Ongoing evaluation of the prescribed treatment should always be undertaken, as modifications may need to be made if conditions change (Morison et al, 1999). Once the primary objective has been achieved, the assessment process needs to be repeated in order to identify the next treatment objective until the wound has healed (Collier, 2002). After one week the inflammation surrounding the ulcer had gone and there was evidence that the slough was beginning to lift. Mr X had not reported any discomfort or irritation to the ulcer or surrounding tissue, which suggests that the dressing prescribed, was suitable for him.

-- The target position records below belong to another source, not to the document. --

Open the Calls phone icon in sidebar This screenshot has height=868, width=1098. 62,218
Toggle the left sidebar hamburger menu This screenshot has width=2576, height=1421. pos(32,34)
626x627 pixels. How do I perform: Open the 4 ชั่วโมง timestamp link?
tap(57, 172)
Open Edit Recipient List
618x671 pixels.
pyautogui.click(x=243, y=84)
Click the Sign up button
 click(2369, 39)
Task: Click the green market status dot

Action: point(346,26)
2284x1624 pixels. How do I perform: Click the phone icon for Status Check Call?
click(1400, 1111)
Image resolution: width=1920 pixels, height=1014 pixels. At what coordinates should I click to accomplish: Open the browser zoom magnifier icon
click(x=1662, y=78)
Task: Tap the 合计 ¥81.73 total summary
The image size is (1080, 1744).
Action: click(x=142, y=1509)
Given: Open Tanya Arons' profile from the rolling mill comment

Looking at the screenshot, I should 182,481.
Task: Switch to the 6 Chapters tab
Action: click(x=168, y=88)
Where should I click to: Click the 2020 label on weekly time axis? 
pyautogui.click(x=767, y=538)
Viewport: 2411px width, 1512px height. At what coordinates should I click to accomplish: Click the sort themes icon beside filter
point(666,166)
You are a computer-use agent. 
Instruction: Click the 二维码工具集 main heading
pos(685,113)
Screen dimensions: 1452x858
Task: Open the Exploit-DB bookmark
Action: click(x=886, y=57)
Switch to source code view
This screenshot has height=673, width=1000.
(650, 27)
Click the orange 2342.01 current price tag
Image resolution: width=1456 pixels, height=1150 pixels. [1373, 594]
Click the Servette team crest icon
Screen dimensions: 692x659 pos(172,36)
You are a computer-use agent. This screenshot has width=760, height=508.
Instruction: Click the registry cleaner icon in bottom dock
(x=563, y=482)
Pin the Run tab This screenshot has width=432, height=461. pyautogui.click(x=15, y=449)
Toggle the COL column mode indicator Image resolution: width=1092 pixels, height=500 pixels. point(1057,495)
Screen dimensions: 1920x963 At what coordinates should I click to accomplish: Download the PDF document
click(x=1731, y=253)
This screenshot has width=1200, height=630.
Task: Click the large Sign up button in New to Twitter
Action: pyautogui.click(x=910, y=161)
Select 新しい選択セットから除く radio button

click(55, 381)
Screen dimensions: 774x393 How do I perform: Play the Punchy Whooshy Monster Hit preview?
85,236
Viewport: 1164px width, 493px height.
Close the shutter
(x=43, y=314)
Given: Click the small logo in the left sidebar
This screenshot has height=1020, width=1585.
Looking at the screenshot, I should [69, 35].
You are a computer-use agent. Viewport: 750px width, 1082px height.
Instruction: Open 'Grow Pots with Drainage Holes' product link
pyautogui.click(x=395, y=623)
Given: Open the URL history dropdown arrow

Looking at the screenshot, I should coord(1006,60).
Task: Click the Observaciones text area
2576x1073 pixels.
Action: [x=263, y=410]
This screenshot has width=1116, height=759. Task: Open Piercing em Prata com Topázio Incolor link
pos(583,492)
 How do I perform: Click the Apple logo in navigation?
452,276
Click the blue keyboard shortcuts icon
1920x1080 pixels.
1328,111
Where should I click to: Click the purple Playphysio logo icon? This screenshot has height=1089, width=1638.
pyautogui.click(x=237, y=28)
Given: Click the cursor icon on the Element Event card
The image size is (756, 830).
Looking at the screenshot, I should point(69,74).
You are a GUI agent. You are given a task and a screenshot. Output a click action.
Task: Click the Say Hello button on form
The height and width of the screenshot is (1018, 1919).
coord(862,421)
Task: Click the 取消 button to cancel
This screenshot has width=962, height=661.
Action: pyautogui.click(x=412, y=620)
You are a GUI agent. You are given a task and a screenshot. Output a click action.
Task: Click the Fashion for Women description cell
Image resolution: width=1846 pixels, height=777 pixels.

As a registered nurse one has both a professional and legal duty of care, therefore all nurses have a responsibility to keep accurate and up-to-date records that should be an accurate account of treatment, care planning and delivery that provides clear evidence of the decisions made (NMC, 2002a). This form of communication ensures that all members of the healthcare team involved in the care of the patient are fully informed, and ensures changes in the patient’s condition are detected at an early stage (NMC, 2000b). Details of the prescribed treatment were entered into Mr X’s assessment notes with a clear rationale for the choice of treatment. The trust has a specific form to complete that informs the GP of the treatment prescribed, which was completed and handed to Mr X’s doctor.
Utilising a structured model of reflection by Driscoll (2000) has provided a useful means of reflecting on the incident described and analysing the decisions made. Although Mr X had expressed strong opinions about the choice of treatment he was willing to accept on his ulcer, negotiation had enabled a decision to be made that was safe, appropriate and cost-effective, in addition to being acceptable by him, thus ensuring concordance. Using the prescribing pyramid (NPC, 1999) provided a systematic, structured method of decision-making in relation to the choice of treatment, therefore ensuring that all essential aspects that needed to be considered were included.
Many district nurses have expertise in the different causes and manifestations of leg ulceration and wound care, thus most GP’s tend not to interfere in the treatment, preferring to take advice from the experts in this field. So it makes sense that district nurses should be able to prescribe the most appropriate choice of dressing themselves. A good knowledge of wound healing mechanisms in relation to venous ulcers, in addition to a knowledge of treatment choices that reflect local policy, their suitability, contradictions and adverse reactions based on evidence not influence, ensured that Mr X received a dressing that proved successful in reducing the bacterial load, healing of the ulcer and comfort. The dressing did not cause any reaction or deterioration, therefore was safe and effective.